▸ **Directions**:
Nothing in the records may be left out or reworded; return them exactly.

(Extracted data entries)
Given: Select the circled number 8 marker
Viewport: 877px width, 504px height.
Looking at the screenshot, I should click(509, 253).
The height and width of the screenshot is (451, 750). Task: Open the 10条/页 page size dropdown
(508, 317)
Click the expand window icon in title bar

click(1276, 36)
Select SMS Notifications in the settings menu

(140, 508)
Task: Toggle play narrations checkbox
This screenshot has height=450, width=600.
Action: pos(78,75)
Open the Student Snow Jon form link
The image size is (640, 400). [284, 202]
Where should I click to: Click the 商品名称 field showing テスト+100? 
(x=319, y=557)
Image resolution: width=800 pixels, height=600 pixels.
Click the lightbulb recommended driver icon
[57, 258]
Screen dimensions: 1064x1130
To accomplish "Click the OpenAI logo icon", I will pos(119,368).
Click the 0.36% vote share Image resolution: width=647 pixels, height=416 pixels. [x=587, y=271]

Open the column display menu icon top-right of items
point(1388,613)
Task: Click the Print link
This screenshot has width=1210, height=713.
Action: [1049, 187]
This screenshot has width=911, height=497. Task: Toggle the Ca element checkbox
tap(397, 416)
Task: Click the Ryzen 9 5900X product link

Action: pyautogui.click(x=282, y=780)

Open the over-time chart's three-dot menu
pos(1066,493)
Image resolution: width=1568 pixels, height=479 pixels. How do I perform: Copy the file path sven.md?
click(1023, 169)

▸ **Solved problem**:
Given: Select the circled number 8 marker
Viewport: 877px width, 504px height.
Looking at the screenshot, I should click(509, 253).
The height and width of the screenshot is (451, 750). Task: Open the 10条/页 page size dropdown
(508, 317)
Click the expand window icon in title bar

click(1276, 36)
Select SMS Notifications in the settings menu

(140, 508)
Task: Toggle play narrations checkbox
This screenshot has height=450, width=600.
Action: pos(78,75)
Open the Student Snow Jon form link
The image size is (640, 400). [284, 202]
Where should I click to: Click the 商品名称 field showing テスト+100? 
(x=319, y=557)
Image resolution: width=800 pixels, height=600 pixels.
Click the lightbulb recommended driver icon
[57, 258]
Screen dimensions: 1064x1130
To accomplish "Click the OpenAI logo icon", I will pos(119,368).
Click the 0.36% vote share Image resolution: width=647 pixels, height=416 pixels. [x=587, y=271]

Open the column display menu icon top-right of items
point(1388,613)
Task: Click the Print link
This screenshot has width=1210, height=713.
Action: [1049, 187]
This screenshot has width=911, height=497. Task: Toggle the Ca element checkbox
tap(397, 416)
Task: Click the Ryzen 9 5900X product link

Action: pyautogui.click(x=282, y=780)

Open the over-time chart's three-dot menu
pos(1066,493)
Image resolution: width=1568 pixels, height=479 pixels. How do I perform: Copy the file path sven.md?
click(1023, 169)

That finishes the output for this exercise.